The study reported: “the prevalence among gay or lesbian students was higher than the prevalence among heterosexual students for a median of 63.8% of all the risk behaviors measured, and the prevalence among bisexual students was higher than the prevalence among heterosexual students for a median of 76.0% of all the risk behaviors measured.”

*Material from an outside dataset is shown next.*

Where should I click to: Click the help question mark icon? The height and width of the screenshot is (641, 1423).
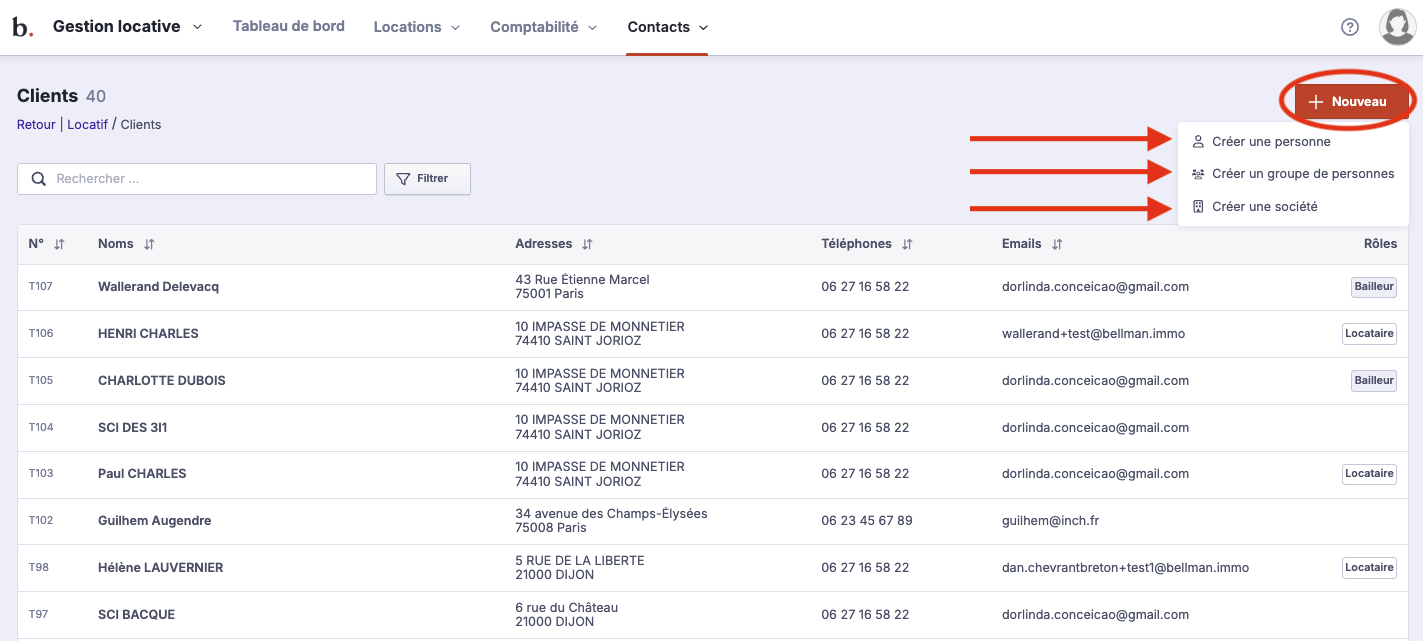pyautogui.click(x=1349, y=27)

Specifically, gay or lesbian students had higher rates for seven of the 10 health risk categories (behaviors that contribute to violence, behaviors related to attempted suicide, tobacco use, alcohol use, other drug use, sexual behaviors, and weight management).

The study also found that only 1.3% of students self-identified as gay or lesbian at the eight sites where they were asked their “sexual identity.” A median of 3.7% said they were bisexual.

Researchers analyzed data from Youth Risk Behavior Surveys conducted during 2001–2009 in seven states and six large urban school districts. These sites collected data on high school students’ sexual identity (heterosexual, gay or lesbian, bisexual, or unsure), sex of sexual contacts (sexual contact with the opposite sex only, with the same sex only, or with both sexes), or both.

The study, “Sexual Identity, Sex of Sexual Contacts, and Health Risk Behaviors Among Students in Grades 9–12 in Selected Sites—Youth Risk Behavior Surveillance, United States, 2001–2009,” was published as a Morbidity and Mortality Weekly Report Surveillance Summary.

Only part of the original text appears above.